■ **EXERCISE DATA**:
....................
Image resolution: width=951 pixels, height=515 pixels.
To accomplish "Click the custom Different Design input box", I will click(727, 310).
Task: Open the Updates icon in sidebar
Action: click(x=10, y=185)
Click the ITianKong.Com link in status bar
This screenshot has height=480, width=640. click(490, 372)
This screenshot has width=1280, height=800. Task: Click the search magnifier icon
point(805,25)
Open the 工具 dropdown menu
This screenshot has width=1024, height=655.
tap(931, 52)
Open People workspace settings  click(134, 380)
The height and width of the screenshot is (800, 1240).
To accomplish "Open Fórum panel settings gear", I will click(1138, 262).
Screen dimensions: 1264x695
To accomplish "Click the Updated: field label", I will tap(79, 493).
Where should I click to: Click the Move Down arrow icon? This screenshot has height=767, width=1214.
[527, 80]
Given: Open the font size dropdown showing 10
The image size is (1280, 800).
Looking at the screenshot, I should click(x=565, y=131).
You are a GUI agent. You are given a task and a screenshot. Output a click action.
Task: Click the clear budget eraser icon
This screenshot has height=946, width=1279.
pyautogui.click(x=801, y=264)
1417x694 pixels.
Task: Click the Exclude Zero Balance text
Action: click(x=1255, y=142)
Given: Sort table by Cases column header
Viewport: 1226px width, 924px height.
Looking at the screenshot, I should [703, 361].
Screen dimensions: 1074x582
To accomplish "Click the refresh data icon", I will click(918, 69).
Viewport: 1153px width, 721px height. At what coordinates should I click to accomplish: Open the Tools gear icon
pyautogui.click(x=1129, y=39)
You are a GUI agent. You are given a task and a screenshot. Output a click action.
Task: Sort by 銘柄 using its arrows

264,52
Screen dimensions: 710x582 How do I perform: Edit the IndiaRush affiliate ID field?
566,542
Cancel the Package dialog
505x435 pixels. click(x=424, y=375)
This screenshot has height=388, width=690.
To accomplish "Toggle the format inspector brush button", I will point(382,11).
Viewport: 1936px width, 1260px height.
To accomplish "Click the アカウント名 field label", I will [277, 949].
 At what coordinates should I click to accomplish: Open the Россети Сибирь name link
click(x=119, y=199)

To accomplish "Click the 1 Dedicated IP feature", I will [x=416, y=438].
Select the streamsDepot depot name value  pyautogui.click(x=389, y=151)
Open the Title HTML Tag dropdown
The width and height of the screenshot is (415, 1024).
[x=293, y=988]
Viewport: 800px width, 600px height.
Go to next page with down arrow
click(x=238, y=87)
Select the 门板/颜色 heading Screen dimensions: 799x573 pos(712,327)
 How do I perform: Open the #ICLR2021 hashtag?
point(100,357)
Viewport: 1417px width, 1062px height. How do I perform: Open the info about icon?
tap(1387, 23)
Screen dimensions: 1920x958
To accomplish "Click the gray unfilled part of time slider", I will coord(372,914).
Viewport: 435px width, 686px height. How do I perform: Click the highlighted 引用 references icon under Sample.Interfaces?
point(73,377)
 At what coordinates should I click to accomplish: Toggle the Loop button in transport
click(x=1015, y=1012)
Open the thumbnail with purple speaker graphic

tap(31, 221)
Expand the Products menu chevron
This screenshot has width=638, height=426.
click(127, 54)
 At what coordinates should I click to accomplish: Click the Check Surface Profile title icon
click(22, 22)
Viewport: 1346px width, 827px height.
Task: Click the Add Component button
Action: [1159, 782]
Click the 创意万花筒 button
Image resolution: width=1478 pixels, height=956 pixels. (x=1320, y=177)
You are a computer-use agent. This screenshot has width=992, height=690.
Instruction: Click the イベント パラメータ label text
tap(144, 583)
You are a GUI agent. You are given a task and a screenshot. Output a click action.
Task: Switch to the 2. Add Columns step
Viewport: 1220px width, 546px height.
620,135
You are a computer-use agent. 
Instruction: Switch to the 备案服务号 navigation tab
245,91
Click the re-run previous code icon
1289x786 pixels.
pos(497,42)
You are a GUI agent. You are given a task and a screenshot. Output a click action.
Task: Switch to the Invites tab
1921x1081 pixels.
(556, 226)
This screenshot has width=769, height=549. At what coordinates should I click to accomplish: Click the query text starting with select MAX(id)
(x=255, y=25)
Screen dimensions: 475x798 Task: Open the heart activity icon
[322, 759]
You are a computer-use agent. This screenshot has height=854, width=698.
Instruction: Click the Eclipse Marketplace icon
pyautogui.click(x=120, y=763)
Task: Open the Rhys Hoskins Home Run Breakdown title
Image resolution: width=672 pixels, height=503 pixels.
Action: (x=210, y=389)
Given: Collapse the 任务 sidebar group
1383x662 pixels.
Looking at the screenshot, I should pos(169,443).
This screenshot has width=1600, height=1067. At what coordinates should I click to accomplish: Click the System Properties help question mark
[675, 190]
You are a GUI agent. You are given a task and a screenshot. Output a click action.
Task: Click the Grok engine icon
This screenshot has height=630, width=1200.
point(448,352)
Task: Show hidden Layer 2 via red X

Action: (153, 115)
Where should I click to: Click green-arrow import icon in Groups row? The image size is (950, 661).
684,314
....................
■ **YOUR ASSIGNMENT**: Where a line in the entries holds "settings", copy that line.

■ **OUTPUT OF THE TASK**:
Open People workspace settings  click(134, 380)
To accomplish "Open Fórum panel settings gear", I will click(1138, 262).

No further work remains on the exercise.